In deze zaak heeft de kantonrechter van de Rechtbank Midden-Nederland op 17 april 2018 uitspraak gedaan op een verzoek tot ondercuratelestelling van een vrouw, ingediend door haar echtgenoot. Het verzoek was ingediend in het kader van een echtscheiding, waarbij de echtgenoot stelde dat zijn vrouw wegens haar lichamelijke of geestelijke toestand niet in staat was haar belangen te behartigen. De procedure begon met een verzoekschrift dat op 24 januari 2018 ter griffie was ingekomen, en de kantonrechter heeft kennisgenomen van de relevante stukken en de verklaringen van de betrokken partijen tijdens de zittingen op 21 februari en 4 april 2018.
De kantonrechter heeft vastgesteld dat er een spanningsveld bestaat tussen het recht op privacy van de betrokkene en het recht op hoor en wederhoor van de verzoeker. De betrokkene, die inmiddels zelfstandig woont en haar financiën zelf beheert, heeft verklaard dat zij van haar man wil scheiden en dat zijn verzoek tot curatele vooral bedoeld lijkt om de echtscheiding te voorkomen. De kantonrechter heeft geconcludeerd dat de psychische gezondheid van de betrokkene in de afgelopen jaren is verslechterd, maar dat de huidige situatie anders is dan in 2017, toen zij gedwongen was opgenomen in een instelling.

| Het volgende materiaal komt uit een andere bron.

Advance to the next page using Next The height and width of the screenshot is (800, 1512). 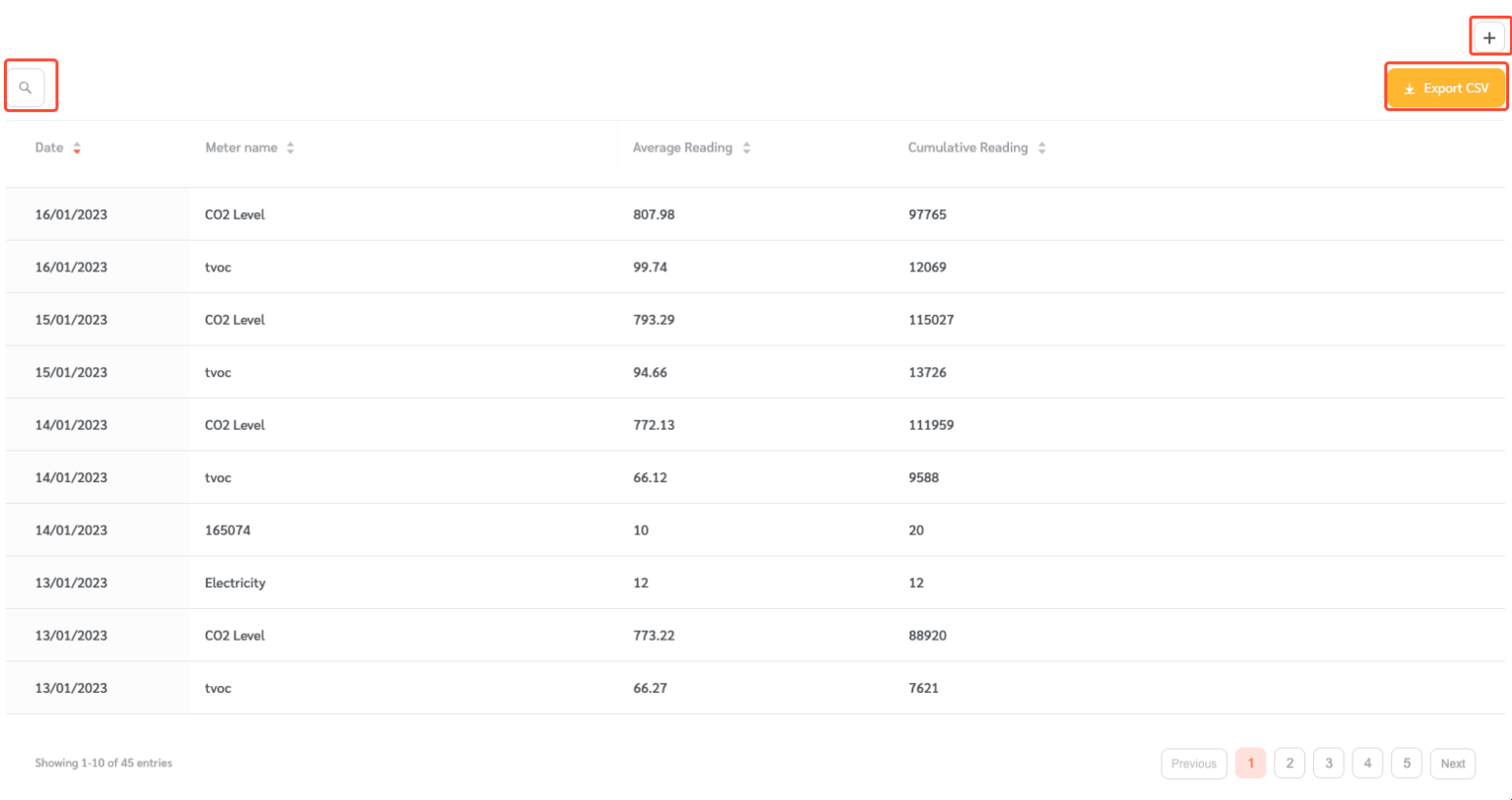point(1452,763)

Uiteindelijk heeft de kantonrechter geoordeeld dat er onvoldoende grond is voor het instellen van curatele, aangezien de betrokkene nu zelfstandig kan functioneren en voldoende zorg ontvangt. Het verzoek tot ondercuratelestelling is dan ook afgewezen. De beslissing is openbaar uitgesproken en er is een mogelijkheid tot hoger beroep binnen drie maanden na de uitspraak.